On to the second idea previously mentioned – users have no clue. No, I’m not saying that people are all a bunch of clueless drones. Well – actually - yes I am. The average computer user doesn’t know much about computer security, and quite frankly, they don’t want to know. All they know is that they have to use the darn thing (the computer) and if anything goes wrong it isn’t their problem. It is IT’s problem to fix. If the computer lets sensitive information get away, then that is the computer’s problem, right? Wrong! The people in IT didn’t click on the malicious link in the email joke that they just received, and the IT staff didn’t leave the user’s computer unlocked when the user got up to go to a one hour lunch break. Not only is it just too hard to resist the temptation to click on that link, but it is also too hard to press the Windows key and the “L” key to lock the screen when they get up. And quite frankly, most people just don’t understand why it even matters. All that hype about computer security, malicious links in emails, and spies wandering the company looking for unlocked screens is just a bunch of rubbish, right? Wrong! The threats are very real and present. Users need to get a clue that they fit in to all this in a very important way. The why? That’s easy – the data they are working with is not theirs. It belongs to a company who can suffer embarrassment, loss of business, or loss of trade secrets of the information gets out. Companies can suffer from loss of business. Governments can suffer from the loss of sensitive information. In either case, it can be disastrous. Even if just a user at home – would the normal person want to risk having their personal and bank account information getting loose on the Internet? Certainly not! Care in computing must be exercised everywhere. The good security habits that one gets into will be useful at work and at home.

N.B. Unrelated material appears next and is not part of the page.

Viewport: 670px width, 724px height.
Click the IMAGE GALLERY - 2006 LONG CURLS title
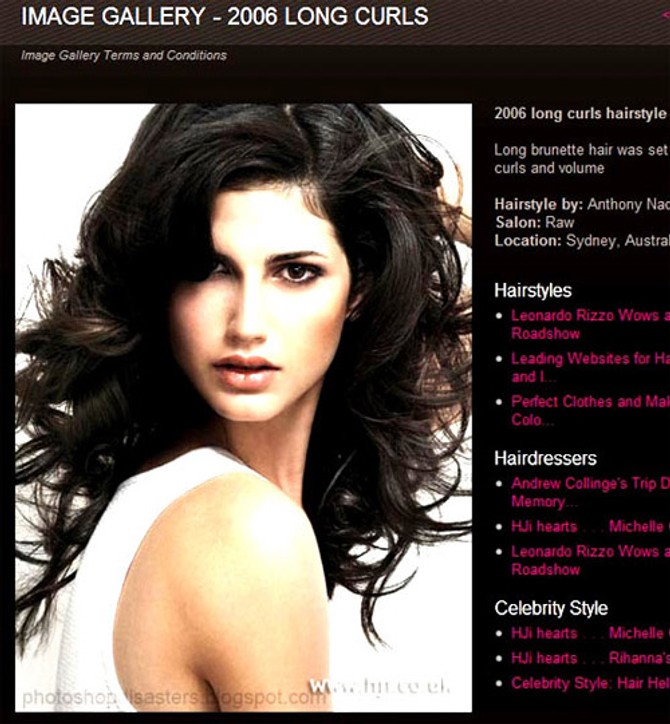click(224, 17)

Hmmm… so finally, the last point - no time to train the users. All of the problems discussed up to this point can be boiled down to training. Not knowing how to do something or being clueless is not entirely the end user’s fault. Sure, the user has to get over their own laziness and arrogance, but they have to have knowledge to be able to act on it. But I have seen too many IT staffs who think they are protecting their users by not exposing them to complicated or extra tasks. Well – they are just making themselves feel good by trying to make their users like them and trust them. But sometimes good security practices involve a bit of “tough love” and forcing people to do things that seem hard at first. The IT staff can either make the choice to take the time to train their users, or take the time to clean up after their mistakes – it’s a clear choice in my mind. Take the time up front to train users, and keep them knowledgeable through constant awareness activities. Eventually, the training and awareness will sink in. By that time, your users will know what needs to be done (or what not to do) and they will now have a clue why this is all so important.

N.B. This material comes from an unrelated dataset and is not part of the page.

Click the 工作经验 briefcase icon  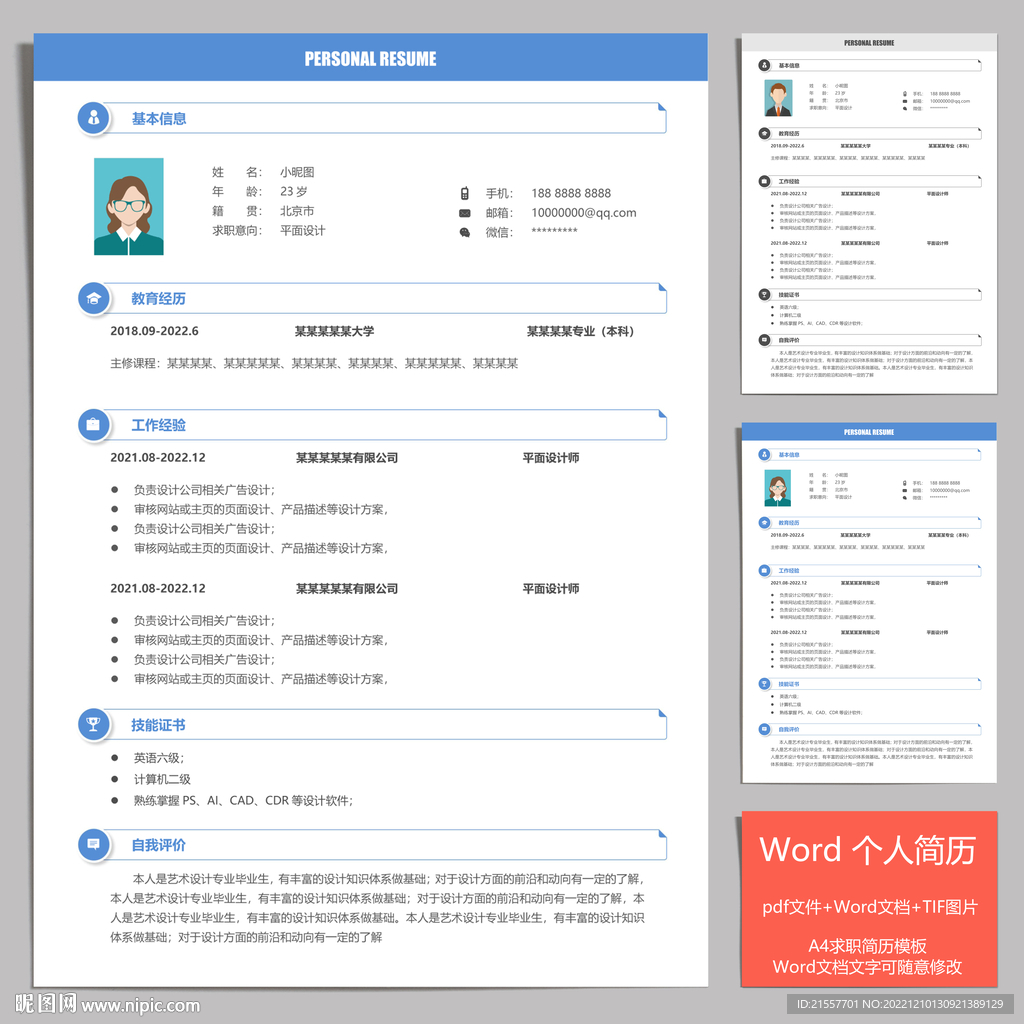coord(93,425)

This may seem like one of my typical rants – you’re right – I’m busted. But how many more times do we have to hear in the news about breaches of corporate information security because of someone who lost a laptop or gave away information. You will notice that most of these events are due to someone doing something stupid – not being aware, not following directives and policies, or being just plain lazy. IT Staffs: train your users, keep barraging them with tid-bits of security awareness, and make them do the things that will keep your company’s data safe. End users: Get off your @$$ and learn why you are the most important link in information security. Security is everyone’s business. The management and security professionals in your company have the education, experience and know-how to make policies that will keep data safe. Don’t second guess them with your lack of knowledge – follow the directions. It’s not that hard!